• **Problem details**: All lines from the one containing "Trolling Motor Repair (90, 1574)" through the end of the data below are to be transcribed exactly. Leave out the rest.

• **Records supplied**:
======
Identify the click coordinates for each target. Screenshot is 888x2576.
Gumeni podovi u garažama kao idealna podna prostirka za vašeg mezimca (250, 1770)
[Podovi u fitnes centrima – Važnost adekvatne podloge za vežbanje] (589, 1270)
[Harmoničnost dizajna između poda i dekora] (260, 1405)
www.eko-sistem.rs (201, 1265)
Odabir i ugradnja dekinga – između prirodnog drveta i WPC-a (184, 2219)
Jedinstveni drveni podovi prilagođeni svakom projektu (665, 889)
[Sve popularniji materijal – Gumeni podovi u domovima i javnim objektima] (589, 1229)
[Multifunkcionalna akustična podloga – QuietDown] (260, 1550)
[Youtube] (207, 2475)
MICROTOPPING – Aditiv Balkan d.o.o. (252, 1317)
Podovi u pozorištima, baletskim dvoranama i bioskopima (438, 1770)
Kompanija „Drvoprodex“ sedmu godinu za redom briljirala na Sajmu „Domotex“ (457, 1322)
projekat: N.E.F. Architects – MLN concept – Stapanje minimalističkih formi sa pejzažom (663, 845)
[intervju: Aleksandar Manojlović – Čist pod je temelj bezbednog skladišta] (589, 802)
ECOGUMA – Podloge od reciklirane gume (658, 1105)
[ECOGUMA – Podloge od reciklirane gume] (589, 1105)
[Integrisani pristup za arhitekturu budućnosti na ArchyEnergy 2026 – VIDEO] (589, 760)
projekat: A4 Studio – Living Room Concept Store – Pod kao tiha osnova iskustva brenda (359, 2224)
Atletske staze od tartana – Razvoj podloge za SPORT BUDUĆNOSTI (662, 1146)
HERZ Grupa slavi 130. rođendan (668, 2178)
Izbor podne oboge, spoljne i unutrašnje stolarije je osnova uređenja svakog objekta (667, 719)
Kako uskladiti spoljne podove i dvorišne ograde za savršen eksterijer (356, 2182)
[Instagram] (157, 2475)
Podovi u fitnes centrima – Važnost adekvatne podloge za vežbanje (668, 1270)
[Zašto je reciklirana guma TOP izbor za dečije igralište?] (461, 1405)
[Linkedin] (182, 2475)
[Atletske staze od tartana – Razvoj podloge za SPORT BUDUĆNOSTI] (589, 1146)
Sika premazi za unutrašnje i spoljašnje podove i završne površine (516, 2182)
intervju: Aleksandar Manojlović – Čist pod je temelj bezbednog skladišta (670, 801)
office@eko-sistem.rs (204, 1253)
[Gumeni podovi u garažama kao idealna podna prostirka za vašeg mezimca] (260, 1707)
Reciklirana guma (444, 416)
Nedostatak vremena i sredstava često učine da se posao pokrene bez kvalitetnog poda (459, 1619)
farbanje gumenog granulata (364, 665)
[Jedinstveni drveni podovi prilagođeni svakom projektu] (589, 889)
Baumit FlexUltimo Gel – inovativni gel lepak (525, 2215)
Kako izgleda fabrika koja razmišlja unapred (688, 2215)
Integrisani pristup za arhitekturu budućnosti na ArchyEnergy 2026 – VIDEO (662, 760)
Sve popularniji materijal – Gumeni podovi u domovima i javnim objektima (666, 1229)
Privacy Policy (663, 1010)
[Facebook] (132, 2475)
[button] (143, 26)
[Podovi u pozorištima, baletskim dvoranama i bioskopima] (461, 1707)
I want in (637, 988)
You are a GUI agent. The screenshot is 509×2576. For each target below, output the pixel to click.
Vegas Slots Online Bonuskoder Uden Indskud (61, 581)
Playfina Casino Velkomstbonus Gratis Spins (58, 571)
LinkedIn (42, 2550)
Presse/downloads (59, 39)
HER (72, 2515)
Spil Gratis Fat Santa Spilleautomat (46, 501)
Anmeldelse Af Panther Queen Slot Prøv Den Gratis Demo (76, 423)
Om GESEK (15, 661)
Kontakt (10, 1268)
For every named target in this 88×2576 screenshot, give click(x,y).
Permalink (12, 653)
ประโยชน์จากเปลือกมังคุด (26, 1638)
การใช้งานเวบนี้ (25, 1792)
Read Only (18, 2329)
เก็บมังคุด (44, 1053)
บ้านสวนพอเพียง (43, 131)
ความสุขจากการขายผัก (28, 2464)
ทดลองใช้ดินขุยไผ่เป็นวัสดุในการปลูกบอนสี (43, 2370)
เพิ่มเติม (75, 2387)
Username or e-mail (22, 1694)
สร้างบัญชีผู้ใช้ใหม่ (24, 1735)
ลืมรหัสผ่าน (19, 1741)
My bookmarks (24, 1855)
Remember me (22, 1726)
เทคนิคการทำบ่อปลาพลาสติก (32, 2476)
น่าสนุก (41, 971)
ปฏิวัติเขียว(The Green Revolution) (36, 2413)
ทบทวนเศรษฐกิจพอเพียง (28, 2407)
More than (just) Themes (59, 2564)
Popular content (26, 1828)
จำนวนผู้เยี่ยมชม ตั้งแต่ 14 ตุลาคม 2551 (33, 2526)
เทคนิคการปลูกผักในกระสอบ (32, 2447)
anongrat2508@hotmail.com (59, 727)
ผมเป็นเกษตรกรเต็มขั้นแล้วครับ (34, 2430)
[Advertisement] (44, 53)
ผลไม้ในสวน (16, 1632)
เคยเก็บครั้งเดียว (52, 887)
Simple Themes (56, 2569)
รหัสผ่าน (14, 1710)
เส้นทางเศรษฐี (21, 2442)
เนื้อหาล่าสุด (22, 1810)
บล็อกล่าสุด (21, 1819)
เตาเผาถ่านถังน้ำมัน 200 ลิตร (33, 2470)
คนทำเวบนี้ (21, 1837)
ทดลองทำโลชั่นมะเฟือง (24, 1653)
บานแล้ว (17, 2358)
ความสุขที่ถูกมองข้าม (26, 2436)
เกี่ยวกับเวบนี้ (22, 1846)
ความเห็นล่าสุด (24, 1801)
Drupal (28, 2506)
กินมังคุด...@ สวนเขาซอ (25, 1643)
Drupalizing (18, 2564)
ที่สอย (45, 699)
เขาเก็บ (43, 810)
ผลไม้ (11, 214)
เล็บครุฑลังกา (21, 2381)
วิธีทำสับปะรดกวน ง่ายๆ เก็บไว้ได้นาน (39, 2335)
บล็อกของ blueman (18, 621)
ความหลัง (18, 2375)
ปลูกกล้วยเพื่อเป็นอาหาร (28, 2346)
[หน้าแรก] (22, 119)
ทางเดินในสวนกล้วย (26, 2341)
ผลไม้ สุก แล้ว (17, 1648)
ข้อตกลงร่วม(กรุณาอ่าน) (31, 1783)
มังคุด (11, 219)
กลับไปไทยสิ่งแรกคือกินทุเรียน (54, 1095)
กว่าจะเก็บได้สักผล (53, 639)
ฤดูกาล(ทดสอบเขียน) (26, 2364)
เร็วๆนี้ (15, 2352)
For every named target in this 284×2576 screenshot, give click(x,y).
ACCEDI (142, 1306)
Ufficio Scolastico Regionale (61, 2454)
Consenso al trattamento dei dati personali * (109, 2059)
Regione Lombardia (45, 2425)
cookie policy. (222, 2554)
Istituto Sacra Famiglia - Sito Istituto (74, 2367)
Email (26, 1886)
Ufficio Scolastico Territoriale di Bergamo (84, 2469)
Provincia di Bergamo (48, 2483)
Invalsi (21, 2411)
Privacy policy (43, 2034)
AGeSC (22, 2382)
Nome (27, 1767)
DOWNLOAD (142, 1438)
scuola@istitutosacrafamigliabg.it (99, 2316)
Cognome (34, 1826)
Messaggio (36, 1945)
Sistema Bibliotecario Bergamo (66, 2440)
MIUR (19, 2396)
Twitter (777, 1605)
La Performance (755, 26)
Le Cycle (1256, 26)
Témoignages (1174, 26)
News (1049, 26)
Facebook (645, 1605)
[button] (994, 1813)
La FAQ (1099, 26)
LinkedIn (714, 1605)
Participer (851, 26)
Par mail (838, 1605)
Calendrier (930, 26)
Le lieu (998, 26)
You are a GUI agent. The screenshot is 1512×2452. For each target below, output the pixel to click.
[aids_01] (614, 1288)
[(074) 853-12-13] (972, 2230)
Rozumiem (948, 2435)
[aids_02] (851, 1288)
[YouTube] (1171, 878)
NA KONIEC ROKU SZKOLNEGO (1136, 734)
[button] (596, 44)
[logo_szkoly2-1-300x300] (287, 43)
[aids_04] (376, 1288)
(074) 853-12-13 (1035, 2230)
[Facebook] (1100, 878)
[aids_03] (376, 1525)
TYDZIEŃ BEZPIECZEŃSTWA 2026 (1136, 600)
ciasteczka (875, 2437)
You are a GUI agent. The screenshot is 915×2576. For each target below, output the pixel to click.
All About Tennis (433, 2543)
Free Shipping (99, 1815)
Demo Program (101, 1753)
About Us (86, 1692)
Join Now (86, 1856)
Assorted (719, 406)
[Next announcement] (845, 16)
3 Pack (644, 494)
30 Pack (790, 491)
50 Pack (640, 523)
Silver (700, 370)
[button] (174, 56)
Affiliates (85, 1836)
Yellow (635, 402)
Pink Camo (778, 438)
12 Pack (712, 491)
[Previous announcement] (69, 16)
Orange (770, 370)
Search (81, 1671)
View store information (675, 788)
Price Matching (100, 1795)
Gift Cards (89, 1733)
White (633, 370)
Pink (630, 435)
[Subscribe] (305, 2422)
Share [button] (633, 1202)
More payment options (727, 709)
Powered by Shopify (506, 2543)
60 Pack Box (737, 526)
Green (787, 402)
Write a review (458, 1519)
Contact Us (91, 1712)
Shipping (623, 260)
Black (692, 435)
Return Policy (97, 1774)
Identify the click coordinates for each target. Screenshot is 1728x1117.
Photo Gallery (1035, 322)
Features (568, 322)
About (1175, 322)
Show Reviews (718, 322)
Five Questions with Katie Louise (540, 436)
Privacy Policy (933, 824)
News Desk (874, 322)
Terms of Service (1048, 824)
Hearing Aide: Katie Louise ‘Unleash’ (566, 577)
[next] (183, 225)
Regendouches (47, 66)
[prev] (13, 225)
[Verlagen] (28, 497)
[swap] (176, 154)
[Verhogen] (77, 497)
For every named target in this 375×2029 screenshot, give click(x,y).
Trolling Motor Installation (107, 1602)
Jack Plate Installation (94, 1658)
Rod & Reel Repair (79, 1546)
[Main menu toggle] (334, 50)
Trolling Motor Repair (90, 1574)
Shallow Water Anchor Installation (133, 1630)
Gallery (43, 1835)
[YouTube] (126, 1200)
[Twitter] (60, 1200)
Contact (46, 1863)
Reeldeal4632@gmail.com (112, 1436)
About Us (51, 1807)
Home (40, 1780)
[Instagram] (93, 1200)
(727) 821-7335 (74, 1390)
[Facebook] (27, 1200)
======
• **Exercise answer**:
Trolling Motor Repair (90, 1574)
Shallow Water Anchor Installation (133, 1630)
Gallery (43, 1835)
[YouTube] (126, 1200)
[Twitter] (60, 1200)
Contact (46, 1863)
Reeldeal4632@gmail.com (112, 1436)
About Us (51, 1807)
Home (40, 1780)
[Instagram] (93, 1200)
(727) 821-7335 (74, 1390)
[Facebook] (27, 1200)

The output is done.